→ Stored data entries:
——
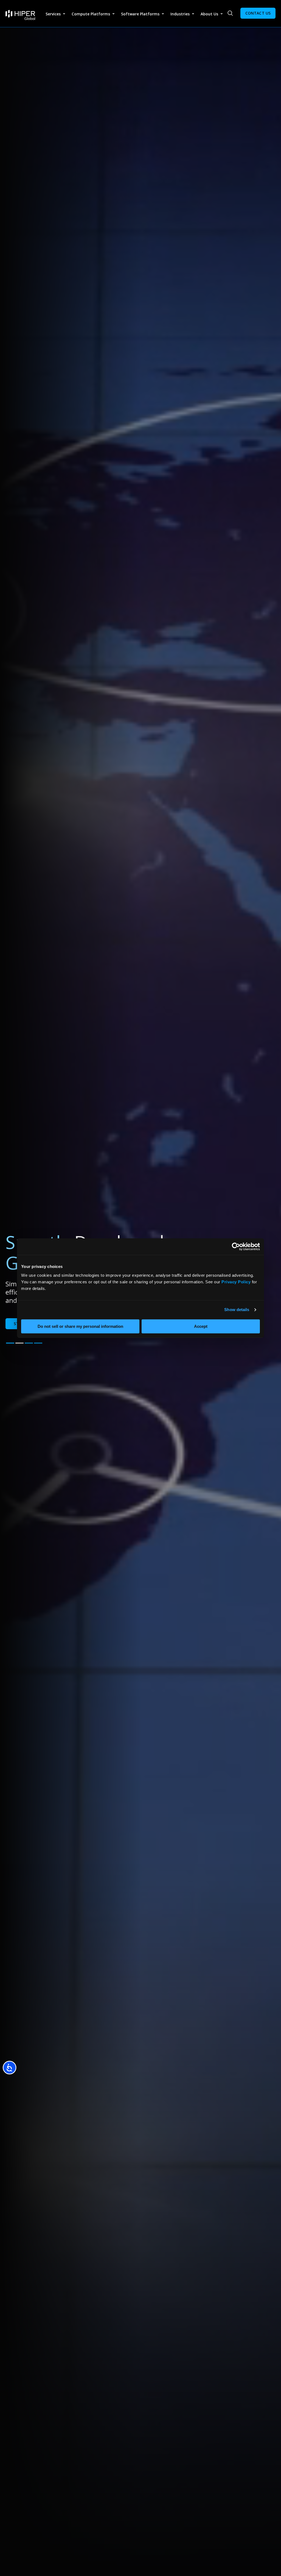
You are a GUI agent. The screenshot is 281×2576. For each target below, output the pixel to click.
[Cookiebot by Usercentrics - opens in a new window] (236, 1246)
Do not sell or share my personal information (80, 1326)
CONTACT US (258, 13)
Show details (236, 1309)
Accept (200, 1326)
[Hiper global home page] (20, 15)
——
→ PROBLEM: The entries must be repeated exactly. Leave the images out.

→ THE COMPLETED TASK:
You are a GUI agent. The screenshot is 281×2576. For each target below, output the pixel to click.
[Cookiebot by Usercentrics - opens in a new window] (236, 1246)
Do not sell or share my personal information (80, 1326)
CONTACT US (258, 13)
Show details (236, 1309)
Accept (200, 1326)
[Hiper global home page] (20, 15)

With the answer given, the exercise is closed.